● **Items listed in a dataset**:
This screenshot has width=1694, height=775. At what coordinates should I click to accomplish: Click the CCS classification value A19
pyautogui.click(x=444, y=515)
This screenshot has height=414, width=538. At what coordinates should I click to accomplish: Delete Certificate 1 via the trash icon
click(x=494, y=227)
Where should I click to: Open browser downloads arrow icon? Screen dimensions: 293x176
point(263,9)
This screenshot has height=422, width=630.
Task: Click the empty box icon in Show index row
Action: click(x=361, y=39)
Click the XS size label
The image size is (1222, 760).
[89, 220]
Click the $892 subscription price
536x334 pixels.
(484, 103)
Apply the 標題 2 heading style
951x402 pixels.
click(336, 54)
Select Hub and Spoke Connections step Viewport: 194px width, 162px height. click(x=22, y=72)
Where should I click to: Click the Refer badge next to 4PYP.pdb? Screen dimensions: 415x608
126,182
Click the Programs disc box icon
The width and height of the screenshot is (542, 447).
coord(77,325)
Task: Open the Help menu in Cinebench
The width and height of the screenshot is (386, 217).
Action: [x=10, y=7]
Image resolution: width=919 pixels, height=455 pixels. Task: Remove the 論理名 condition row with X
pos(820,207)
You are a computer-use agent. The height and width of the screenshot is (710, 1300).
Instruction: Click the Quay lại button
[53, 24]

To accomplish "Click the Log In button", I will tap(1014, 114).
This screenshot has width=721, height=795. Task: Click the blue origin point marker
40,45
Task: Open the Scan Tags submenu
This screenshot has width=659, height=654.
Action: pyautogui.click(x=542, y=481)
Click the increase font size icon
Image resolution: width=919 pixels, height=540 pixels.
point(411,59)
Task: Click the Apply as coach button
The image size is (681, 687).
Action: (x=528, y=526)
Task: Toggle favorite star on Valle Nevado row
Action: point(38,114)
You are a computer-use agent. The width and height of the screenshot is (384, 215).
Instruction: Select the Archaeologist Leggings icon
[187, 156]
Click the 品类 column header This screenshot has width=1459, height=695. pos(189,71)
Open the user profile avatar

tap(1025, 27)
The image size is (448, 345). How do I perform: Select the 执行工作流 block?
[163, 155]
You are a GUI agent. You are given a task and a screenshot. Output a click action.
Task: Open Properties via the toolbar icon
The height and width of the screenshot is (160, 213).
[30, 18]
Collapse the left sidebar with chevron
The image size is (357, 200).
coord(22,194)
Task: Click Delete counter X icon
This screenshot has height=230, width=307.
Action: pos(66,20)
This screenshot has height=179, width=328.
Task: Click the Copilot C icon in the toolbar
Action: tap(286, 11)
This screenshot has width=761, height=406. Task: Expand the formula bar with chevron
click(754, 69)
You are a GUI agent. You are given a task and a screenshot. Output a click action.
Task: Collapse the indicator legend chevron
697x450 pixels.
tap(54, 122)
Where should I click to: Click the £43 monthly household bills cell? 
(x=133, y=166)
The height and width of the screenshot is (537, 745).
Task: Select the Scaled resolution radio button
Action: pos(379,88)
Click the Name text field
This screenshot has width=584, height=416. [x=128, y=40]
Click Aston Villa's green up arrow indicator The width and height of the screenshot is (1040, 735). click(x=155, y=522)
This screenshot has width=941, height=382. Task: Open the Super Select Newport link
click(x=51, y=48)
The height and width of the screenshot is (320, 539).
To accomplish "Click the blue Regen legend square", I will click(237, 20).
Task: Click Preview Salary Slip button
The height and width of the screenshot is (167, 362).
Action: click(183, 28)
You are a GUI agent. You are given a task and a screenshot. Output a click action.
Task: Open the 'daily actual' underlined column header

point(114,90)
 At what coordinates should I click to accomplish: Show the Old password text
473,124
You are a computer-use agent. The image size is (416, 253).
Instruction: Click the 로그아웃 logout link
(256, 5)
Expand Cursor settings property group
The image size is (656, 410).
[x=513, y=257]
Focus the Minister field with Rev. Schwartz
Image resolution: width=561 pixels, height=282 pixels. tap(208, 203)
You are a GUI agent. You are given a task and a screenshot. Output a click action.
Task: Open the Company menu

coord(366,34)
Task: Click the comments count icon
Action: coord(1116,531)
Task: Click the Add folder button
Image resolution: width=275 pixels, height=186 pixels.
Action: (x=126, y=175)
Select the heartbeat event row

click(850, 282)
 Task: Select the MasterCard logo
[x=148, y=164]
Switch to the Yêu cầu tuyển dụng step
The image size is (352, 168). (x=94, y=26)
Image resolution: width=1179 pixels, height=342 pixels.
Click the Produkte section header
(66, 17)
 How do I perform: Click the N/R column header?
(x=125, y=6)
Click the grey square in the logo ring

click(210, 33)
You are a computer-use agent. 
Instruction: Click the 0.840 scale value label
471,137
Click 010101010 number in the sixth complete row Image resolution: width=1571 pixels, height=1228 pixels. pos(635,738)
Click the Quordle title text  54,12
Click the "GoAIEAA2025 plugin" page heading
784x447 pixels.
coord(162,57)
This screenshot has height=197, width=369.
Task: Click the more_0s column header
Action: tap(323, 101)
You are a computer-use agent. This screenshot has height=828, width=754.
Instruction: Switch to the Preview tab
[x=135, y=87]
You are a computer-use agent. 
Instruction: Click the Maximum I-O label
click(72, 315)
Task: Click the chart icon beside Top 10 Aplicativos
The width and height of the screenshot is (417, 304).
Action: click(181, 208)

● **EXERCISE DESCRIPTION**: From the data, pick out every line that includes "will".

● **COMPLETED TASK**:
To accomplish "Click the Log In button", I will tap(1014, 114).
To accomplish "Click the blue Regen legend square", I will click(237, 20).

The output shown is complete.